Provided passage.

The Croatian Mountaineering Association (Hrvatski planinarski savez) covers both mountaineering and a broad range of related activities. Unlike the majority of the international mountaineering associations, the association's remit extends to speleology, climbing, orienteering and mountain rescue.

The association is responsible for the maintenance of mountain huts and paths in Croatia, and is the publisher of the magazine Hrvatski planinar (The Croatian Mountaineer) and of other promotional materials. Through schools and courses it provides relevant professional education and training. It is a comprehensive source of information of all kinds relating to Croatian mountains and mountaineering.

The operations of the Croatian Mountaineering Association are managed by its executive committee and its professional work is carried out through the commissions for:

- Mountain Rescue;
- Guiding;
- Caving;
- Alpinism;
- Competition Climbing;
- Orienteering;
- Promotion & Publications;
- Mountain Paths;
- Environment;
- Awards;
- Husbandry;
- Legal matters;
- History of Mountaineering.

Work to complete.
(a) Duplicate the part of the passage on the Croatian Mountaineering Association between "- Mountain Rescue;" and "History of Mountaineering.", inclusive.
(b) According to the passage on the Croatian Mountaineering Association, which activities does the association's remit extend to, unlike most international mountaineering associations? List them.

Information supplied.
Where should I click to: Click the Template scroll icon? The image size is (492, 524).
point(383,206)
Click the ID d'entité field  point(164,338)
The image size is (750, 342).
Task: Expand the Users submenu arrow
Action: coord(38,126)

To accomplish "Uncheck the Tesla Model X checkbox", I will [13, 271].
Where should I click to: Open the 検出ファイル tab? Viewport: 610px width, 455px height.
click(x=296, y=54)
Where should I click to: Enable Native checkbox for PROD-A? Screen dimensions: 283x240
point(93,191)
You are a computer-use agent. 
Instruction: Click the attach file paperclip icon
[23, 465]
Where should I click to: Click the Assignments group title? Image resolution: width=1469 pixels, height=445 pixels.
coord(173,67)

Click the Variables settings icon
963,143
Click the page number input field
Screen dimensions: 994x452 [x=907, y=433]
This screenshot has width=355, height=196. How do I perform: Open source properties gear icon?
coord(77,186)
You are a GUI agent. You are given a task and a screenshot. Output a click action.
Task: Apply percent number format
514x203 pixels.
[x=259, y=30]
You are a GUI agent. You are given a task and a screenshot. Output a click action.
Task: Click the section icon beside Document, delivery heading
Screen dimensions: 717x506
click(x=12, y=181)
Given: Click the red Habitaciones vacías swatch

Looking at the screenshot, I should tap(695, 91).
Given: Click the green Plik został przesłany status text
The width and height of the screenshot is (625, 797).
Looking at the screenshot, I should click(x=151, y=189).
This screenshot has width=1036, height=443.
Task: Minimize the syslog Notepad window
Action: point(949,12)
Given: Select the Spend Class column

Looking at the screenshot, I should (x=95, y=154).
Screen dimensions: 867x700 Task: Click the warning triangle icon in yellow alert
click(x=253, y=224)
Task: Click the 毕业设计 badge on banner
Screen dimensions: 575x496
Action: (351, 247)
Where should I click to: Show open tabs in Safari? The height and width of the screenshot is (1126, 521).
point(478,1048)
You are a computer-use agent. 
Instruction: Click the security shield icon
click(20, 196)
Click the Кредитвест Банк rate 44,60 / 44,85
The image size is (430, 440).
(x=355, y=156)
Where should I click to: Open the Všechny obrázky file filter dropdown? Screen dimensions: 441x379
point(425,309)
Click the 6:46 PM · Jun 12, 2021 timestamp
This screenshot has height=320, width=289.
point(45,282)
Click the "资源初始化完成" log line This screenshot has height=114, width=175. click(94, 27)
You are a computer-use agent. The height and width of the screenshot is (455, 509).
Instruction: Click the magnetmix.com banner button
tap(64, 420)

Answer section.
(a)
- Mountain Rescue;
- Guiding;
- Caving;
- Alpinism;
- Competition Climbing;
- Orienteering;
- Promotion & Publications;
- Mountain Paths;
- Environment;
- Awards;
- Husbandry;
- Legal matters;
- History of Mountaineering.

(b)
- Speleology
- Climbing
- Orienteering
- Mountain rescue